Vaivenes del autobús, cabezadas robadas a una carretera secundaria nos conducen casi sin darnos cuenta a Liubliana; en donde, gracias a la guía que compramos en el último momento, encontramos un lugar para pasar la noche en la más que decente celda de una antigua prisión convertida hoy en hotel para mochileros.

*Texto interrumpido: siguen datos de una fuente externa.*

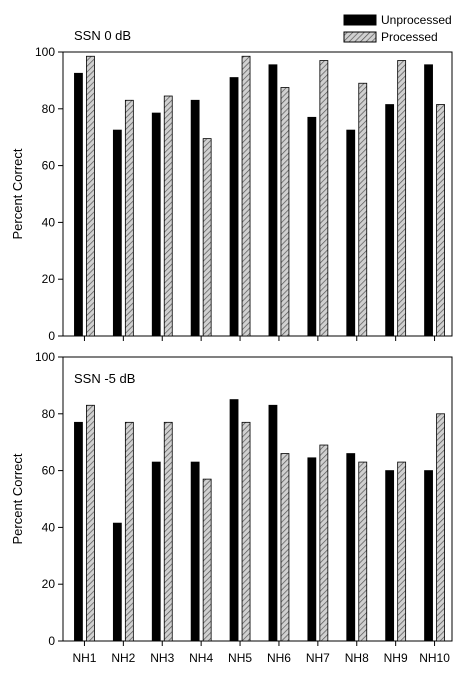 The image size is (474, 674). I want to click on x-tick-label: NH6, so click(279, 658).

DE VENECIA A PIRAN EN PRIMERA CLASE


Siempre algo queda atrás cuando uno dice adiós a una ciudad como Venecia, nuestros recuerdos quedarán allí flotando y cargaremos el olvido en la mochila, cuestión de peso.
Tomamos un tren hacia Trieste ajenos a las normas que rigen las vidas de los italianos. Ignorando que el peso de la ley se cernía sobre nuestras cabezas matábamos el rato a golpe de naipe mientras un revisor, fiel guardián, celoso de sus leyes, afilaba la punta de su lapicero para rematar con una estocada manuscrita una multa de mil euros.
- Pero si hemos comprado el billete! -Protestamos al unísono.
- Sí, pero hay que validarlo antes de subir al tren. Son mil euros. - Sentencia el juez, jurado y verdugo en un inglés improvisado. Aún a sabiedas de que ha confundido las centenas con el milenio y que su actitud es propia de otro siglo, nos negamos en rotundo a pagar - faltaría más!- al final todo se soluciona bajando al andén en la siguiente estación e insertando el maldito billete en la dichosa maquinita.
Sin mayor novedad conseguimos llegar a Piran contagiándonos al instante de la tranquilidad que inunda sus calles, de luto por la muerte de un verano que a buen seguro animó sus playas hoy desiertas.

ARRIVEDERCI AMIGOS


Los últimos días antes de la partida fueron un frenesí de despedidas, de "cuídate muchos" y de algún "te quise" robado. A la llegada a la ciudad romántica por excelencia nuestros corazones estaban en "cierre por derribo" a causa de tanto abandono. Dos días hicieron falta para recoger los pedazos, levantar la cabeza y volver a ver brillar el sol en el horizonte. Un horizonte amplio, dudoso, esquivo y prometedor que se presenta ante nuestros espíritus contrarios al reposo.
Nos abrimos paso ante la maraña e turistas, queremos sentirnos diferentes pero a los ojos de un observador imparcial, sea gondolero o no, somos parte de la gran marea que sube y baja según la estación del año. Bueno no, el gondolero si sabe, él ve en nuestras mochilas gastadas unos bolsillos incapaces de pagar una tarifa pensada para enamorados.
Recorremos cada calle, nos sumergimos en cada canal con mirada observadora, buscando en los reflejos la fotografía escondida, el instante robado que nos hará diferentes. Las piernas reclaman su merecido descanso, hartas de flotar en una isla de sueños de cristal (de Murano) y nuestras almas de viajero, impacientes por abandonar al turista y comenzar la aventura, nos empujan hacia el este a descubrir nuevas lenguas, nuevas visiones de este loco mundo que por ser redondo como una pelota nos une a todos en un destino común.